Each state, and the federal government, has enacted its own laws imposing specific procedures which must be followed precisely before a claim can even be considered in court. This article looks at the Massachusetts law.

A High School teacher gave his class a football and instructed the class to go outside.  Two teachers led the students to the school’s football field.

As the facts are stated in the case, the students were not directed or told to play tackle football, but they were allowed to do so.

During the game one student was tackled from behind, causing serious injuries including a broken leg.

Issue: Is the School Liable?

Under the Massachusetts Tort Claims Act, the state and public schools are subject to liability under certain circumstances.  But, certain exceptions remove liability.  Immunity from a law suit is allowed:

“for all harmful consequences arising from its failure to act to prevent the violent or tortious conduct of a third person, unless it ‘originally caused’ the ‘condition or situation’ that resulted in the harmful consequence.”

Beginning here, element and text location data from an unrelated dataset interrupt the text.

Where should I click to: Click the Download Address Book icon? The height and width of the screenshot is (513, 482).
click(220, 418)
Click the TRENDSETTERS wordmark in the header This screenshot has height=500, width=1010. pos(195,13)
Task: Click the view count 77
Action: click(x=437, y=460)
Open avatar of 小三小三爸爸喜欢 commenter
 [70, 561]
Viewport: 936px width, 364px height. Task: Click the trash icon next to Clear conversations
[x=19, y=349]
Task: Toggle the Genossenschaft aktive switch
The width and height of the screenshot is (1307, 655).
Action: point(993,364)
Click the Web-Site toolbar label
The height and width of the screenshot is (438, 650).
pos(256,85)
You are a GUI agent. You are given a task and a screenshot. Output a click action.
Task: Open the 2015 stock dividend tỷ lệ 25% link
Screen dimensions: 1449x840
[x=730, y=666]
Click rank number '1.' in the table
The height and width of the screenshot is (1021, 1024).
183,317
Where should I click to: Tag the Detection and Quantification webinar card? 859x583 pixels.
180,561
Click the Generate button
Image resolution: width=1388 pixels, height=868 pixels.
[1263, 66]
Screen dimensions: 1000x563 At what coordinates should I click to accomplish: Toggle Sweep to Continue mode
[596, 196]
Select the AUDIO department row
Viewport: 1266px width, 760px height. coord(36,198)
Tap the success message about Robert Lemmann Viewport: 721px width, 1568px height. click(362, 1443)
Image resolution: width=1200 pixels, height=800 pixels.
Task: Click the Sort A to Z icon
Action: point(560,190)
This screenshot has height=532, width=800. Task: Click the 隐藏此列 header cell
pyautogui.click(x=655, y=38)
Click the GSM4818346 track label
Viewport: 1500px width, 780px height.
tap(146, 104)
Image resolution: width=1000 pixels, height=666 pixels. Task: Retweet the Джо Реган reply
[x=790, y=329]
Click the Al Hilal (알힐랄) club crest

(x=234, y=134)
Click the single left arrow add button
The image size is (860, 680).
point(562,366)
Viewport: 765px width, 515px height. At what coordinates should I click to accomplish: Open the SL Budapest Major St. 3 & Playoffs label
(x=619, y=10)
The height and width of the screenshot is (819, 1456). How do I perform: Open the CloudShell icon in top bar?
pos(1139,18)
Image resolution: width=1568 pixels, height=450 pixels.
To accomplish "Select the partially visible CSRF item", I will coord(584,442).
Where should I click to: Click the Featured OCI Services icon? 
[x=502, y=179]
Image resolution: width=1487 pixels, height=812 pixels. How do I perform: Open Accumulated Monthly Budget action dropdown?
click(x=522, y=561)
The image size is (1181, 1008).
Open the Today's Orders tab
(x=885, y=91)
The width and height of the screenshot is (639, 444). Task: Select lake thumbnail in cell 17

Massachusetts Tort Claims Act interpreted by Kent v. Commonwealth (2002).

The problem in this case is that the “originally caused” words have been interpreted to mean an affirmative act by a public employee is required in order for liability to attach.  The court in the football injury case decided that simply allowing students to play tackle football, or failing to stop them from playing the game, does not qualify as an affirmative act under the law.  So, dismissal of the case by the trial court was upheld on appeal.

Are All Cases Dismissed?

The court distinguished this case from another in which an elementary school student sustained serious injuries during recess when he was pushed and fell, striking his head on the sharp corner of a concrete and brick bench-wall.  In that case, a school principal actually led the first-graders out to the concrete courtyard when there were alternative play areas.

The court there explained that the principal’s affirmative act of ordering the students to take recess in the dangerous area was the original, foreseeable cause of the situation that led to the injury.


Deciding whether a case can go forward based on an affirmative action is purely a creature of the Tort Claims statute.  The classic legal definition of negligence holds one liable for acting or failing to act where a reasonable person would have done so to prevent foreseeable harm.  But this is one of many barriers imposed in a law passed by lawmakers who grudgingly decided to allow lawsuits against governmental entities, but only under the rules they write and on the playing field they design.

Photo credit:  Back to School by Nick Page on Flickr.  License.

The cases reviewed in this blog are:

Talbot v. Town of Hudson, Unpublished Opinion of Appeals Court of Massachusetts, 13-P-2012 (Dec. 10, 2014).  Football injury at recess.

Gennari v. Reading Public Schools, 77 Mass.AppCt. 762 (2010).  Cement elementary school playground.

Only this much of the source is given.